Он подошёл к Пронину, которого на секунду оставил пристав.
– Борис, – тихо сказал он. – Мне нужен список всех, кто был здесь сегодня. И адреса. Особенно тех, кто успел уйти до приезда полиции.
– Княгиня… – прошептал Пронин, поняв его с полуслова. – Она ушла через служебный ход. У неё свой ключ.
– Ключ? – Воронов поднял бровь. – Любопытно. Очень любопытно.
– Родион Ильич, – Пронин схватил его за руку. Рука антрепренёра была влажной и холодной. – Спасите нас.
– Я постараюсь, – ответил Воронов. – Но, боюсь, эта ночь – только начало.
Он повернулся к выходу. Ему нужно было выбраться отсюда, пока Шульгин не передумал и не запер его вместе с остальными. Ему нужно было подумать. В тишине, а не в этом балагане смерти.
На улице занимался серый, промозглый рассвет. Петербург просыпался, ещё не зная, что один из его самых скандальных голосов замолчал навсегда.
Глава 3. Остывший след
Выбравшись из прокуренного подвала на улицу, Воронов первым делом жадно вдохнул ледяной воздух. После удушливой атмосферы «Бродячей собаки», пропитанной духами, страхом и смертью, сырость петербургского утра казалась живительным бальзамом.
Город, застрявший в межсезонье, выглядел серым и похмельным. Фонари уже погасли, но солнце ещё не встало, и в этих мутных сумерках дома на Итальянской площади казались нарисованными грязной акварелью. Снег, выпавший ночью, превратился в слякотную кашу, чавкающую под ногами.
У подъезда, сгорбившись на козлах, дремал одинокий извозчик. Его лошадь, такая же понурая и серая, как и всё вокруг, переминалась с ноги на ногу, выпуская из ноздрей клубы пара.
– Свободен? – окликнул его Воронов, тронув за плечо тростью.
Извозчик встрепенулся, сбив шапку на затылок.
– Свободен, барин! Куда прикажете?
– На Гороховую. И не гони, голова трещит.
Сани тронулись, мягко зашуршав полозьями по мокрой брусчатке. Воронов откинулся на кожаную спинку, поднял воротник пальто и закрыл глаза.

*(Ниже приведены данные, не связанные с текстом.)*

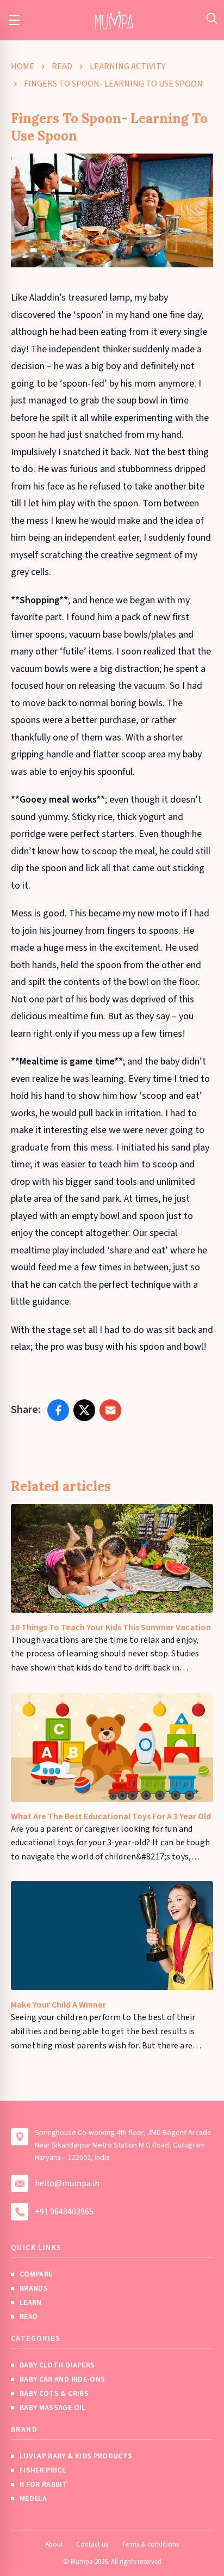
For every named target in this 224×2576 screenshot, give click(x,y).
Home (22, 66)
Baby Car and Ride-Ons (62, 2379)
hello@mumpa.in (67, 2183)
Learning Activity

Напряжение последних часов начало отпускать, уступая место свинцовой усталости. В висках стучало, перед глазами всё ещё стояла картина: белая манишка, чёрная рукоять кинжала и расплывающееся пятно крови.
Он думал не о смерти. Смерть была фактом, точкой в конце предложения. Он думал о том, что было вычеркнуто из этого предложения.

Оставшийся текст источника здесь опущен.